Il résulte en outre des 8 factures que la société Le Cherche Midi Editeur a émises à l’égard des sociétés Adl Parner, France Loisirs, Trésor du Patrimoine et [Adresse 8] qu’elle leur a vendu un total de 3 451 exemplaires à titre de ventes directes, de sorte que le nombre total des ventes de l’ouvrage « Ma vie en vin » au 31 décembre 2017 (20 843 + 3 451) est de 24 294 exemplaires, ce montant correspondant aux redditions de compte, à savoir ( 21 374 + 2 920 = 24 294), la société Le Cherche Midi Editeur s’étant pertinemment expliquée sur le fait que 531 exemplaires de ventes directes ont été comptabilisés dans les ventes aux librairies, ce qui est sans conséquence pour l’auteur, la rémunération des ventes aux libraires et des ventes directes étant uniforme à savoir 20% du prix public hors taxes, l’assiette des ventes sur laquelle est appliqué ce pourcentage de rémunération étant rigoureusement établie.

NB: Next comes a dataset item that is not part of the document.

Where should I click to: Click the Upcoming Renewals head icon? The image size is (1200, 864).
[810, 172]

M. [C] et la société Editions Adèle échouent en conséquence à démontrer des dissimulations de ventes, ou des anomalies de la part de la société Le Cherche Midi Editeur. Ils ne sont pas davantage fondés à faire valoir des irrégularités au titre des pilons, en ce que, outre qu’il est contradictoire de poursuivre son éditeur en contrefaçon et de lui reprocher d’avoir procédé au pilonnage d’ouvrages prétendument illicites, il est démontré que le contrat soumis par la société Editions Adèle à la société Le Cherche Midi Editeur le 20 juillet 2017 comporte un article stipulant que l’auteur devra être informé par l’éditeur avant toute opération de pilonnage et pourra racheter tout ou partie du stock en cours de fabrication, et qu’en l’espèce par courrier du 7 novembre 2017 la société Le Cherche Midi Editeur a informé la société Editions Adèle qu’un stock de 16 000 exemplaires allait être pilonné compte tenu de l’arrêt de la commercialisation, l’a interrogée sur son intention de racheter tout ou partie de ce stock au prix unitaire de 1,71 euros, cette dernière n’ayant pas répondu de sorte qu’il a été procédé au pilonnage en janvier 2018.

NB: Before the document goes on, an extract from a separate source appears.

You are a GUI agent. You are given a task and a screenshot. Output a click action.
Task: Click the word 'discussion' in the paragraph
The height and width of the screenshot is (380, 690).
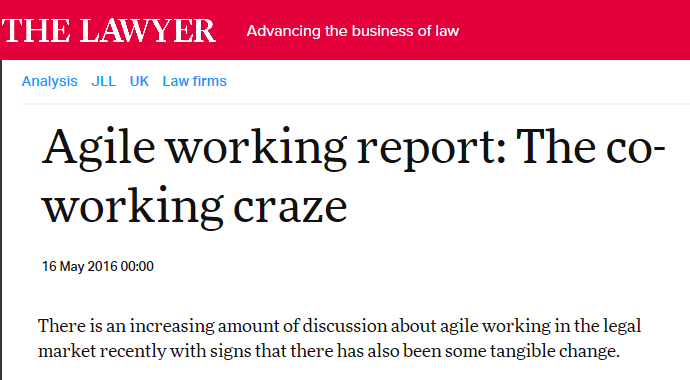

Il résulte de ces éléments que la rémunération contractuelle due à M. [F] [C] de 20% du prix public hors taxe de l’ouvrage fixé à 23,70 euros, pour la vente de 24 294 exemplaires de l’édition imprimée courante, s’élève à 115 153,56 euros HT. Il n’est pas contesté que la société Le Cherche Midi Editeur a effectué le 1er décembre 2017 au profit des Editions Adèle un virement de 127 014,02 euros TTC. Il s’ensuit que M. [F] [C] ne justifie d’aucun préjudice patrimonial résultant du paiement de sa rémunération proportionnelle contractuelle.

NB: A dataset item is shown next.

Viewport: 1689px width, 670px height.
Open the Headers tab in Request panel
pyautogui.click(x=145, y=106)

M. [C] et la société Editions Adèle seront déboutés de l’ensemble de leurs demandes indemnitaires.
PAR CES MOTIFS,
Confirme l’ordonnance du juge de la mise en état du 3 juin 2022 en toutes ses dispositions ;
Confirme le jugement du 7 avril 2023 sauf en ce qu’il a débouté M. [C] et la société Editions Adèle au titre des ventes sous forme numérique de l’ouvrage « Ma vie en vin » ;
L’infirmant de ce chef, statuant à nouveau et y ajoutant,
Dit que l’exploitation en 24 exemplaires de la version numérique de l’ouvrage « Ma vie en vin » est illicite ;
Rejette toutes autres demandes contraires à la motivation ;
Condamne M. [F] [C] et la société Editions Adèle aux dépens d’appel, qui pourront être recouvrés dans les conditions de l’article 699 du code de procédure civile, et vu l’article 700 du code de procédure civile, les condamne in solidum à verser à ce titre, la somme de 20 000 euros à la société Le Cherche Midi Editeur.